Selected passage
## BEGIN

[Journal of the Simplified Spelling Society, J24, 1998-2, pp23-27]
[Ken Spencer: see Newsletter, Media.]

[Note: this page is set to display International Phonetic Alphabet characters. If your browser over-rides this setting, by default or by choice, the IPA characters may not show.]

Predictive Models of Spelling Behaviour in 7- & 11-year-olds.

Ken Spencer.

Ken Spencer is Lecturer in Media Studies and Educational Technology in the School of Education, Hull University. The statistical Tables are given at the end of the article.

0. Abstract.

A predictive model for spelling is suggested, based on the results of spelling tests taken by 2,684 seven- and eleven-year olds, in 1996. The tests were part of a national scheme of testing for the School Curriculum & Assessment Authority (SCAA). The factors identified as influencing the number of children correctly spelling a word are: word length (number of letters), frequency of a word, and a measure of the word's phoneticity. A measure of the most infrequent form of representation of the phonemes in a word (the 'trickiest' phoneme) is a strong factor with 7-year-olds, whereas a measure of the average phoneticity of a word is a better indicator of word difficulty for 11-year-olds, who are susceptible to the mitigating effects of high word frequency on irregular spellings.

1. Learning for mastery.

Carroll's model of school learning (1963) suggests that most pupils are capable of reaching levels of performance more usually associated with the top 10-20% of the school population. He proposed that a number of variables could be manipulated to increase levels of performance, such as the quality of teaching materials and the amount of time available for learning. Some variables associated with the pupil, such as perseverance, may be difficult to manipulate.

## END

Records shown
## BEGIN

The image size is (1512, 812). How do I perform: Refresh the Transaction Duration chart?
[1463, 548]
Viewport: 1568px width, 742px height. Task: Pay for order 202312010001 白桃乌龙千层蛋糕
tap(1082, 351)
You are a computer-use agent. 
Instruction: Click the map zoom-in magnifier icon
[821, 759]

## END
## BEGIN

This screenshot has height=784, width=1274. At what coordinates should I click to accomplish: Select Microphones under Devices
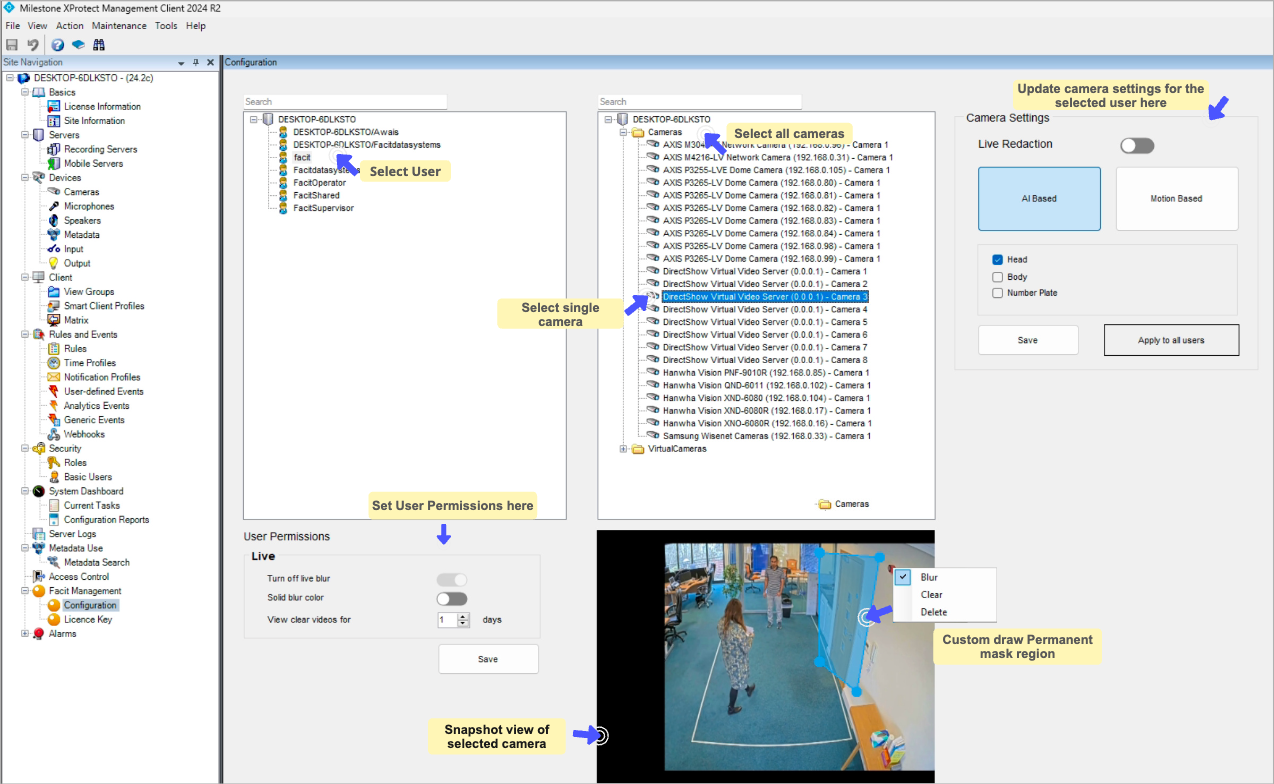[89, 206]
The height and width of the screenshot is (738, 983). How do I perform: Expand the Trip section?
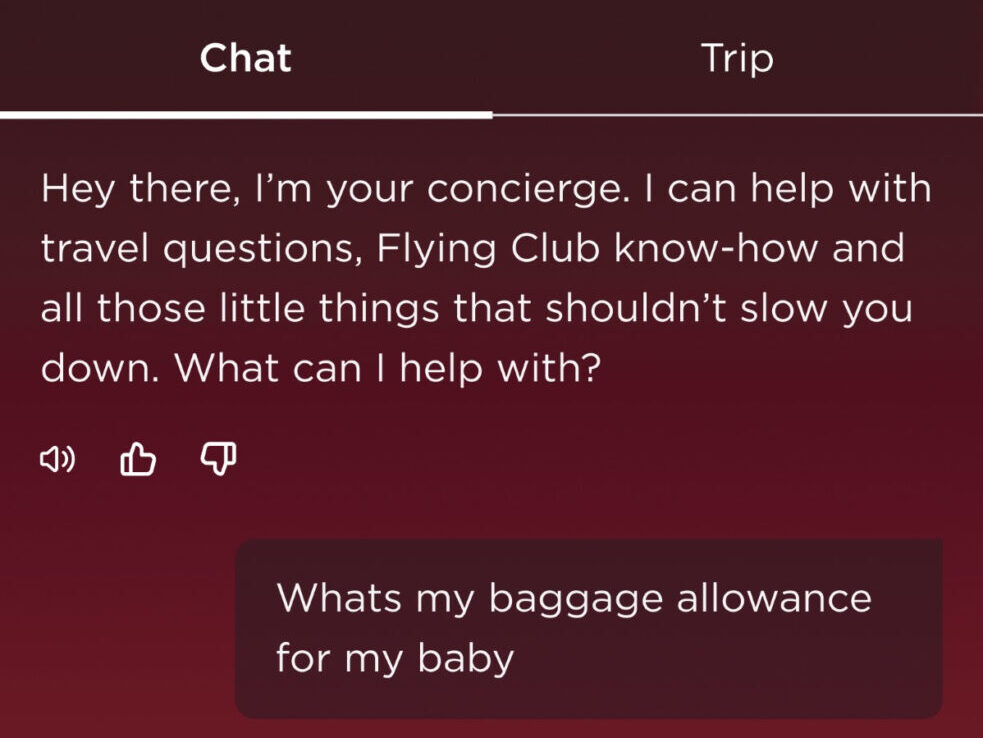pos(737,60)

## END

Challenges
**A.** Answer these questions from the spelling article:
(i) How many children took the spelling tests, and in what year?
(ii) The tests were part of a national scheme of testing for which authority?
(iii) According to Carroll's model of school learning, most pupils can reach performance levels usually associated with what share of the school population?
**B.** Print the passage of the spelling article from "Ken Spencer is" up to and including "0. Abstract.".

Task responses
**A.**
(i) 2,684 children took the tests, in 1996.
(ii) The School Curriculum & Assessment Authority (SCAA).
(iii) The top 10-20% of the school population.

**B.**
Ken Spencer is Lecturer in Media Studies and Educational Technology in the School of Education, Hull University. The statistical Tables are given at the end of the article.

0. Abstract.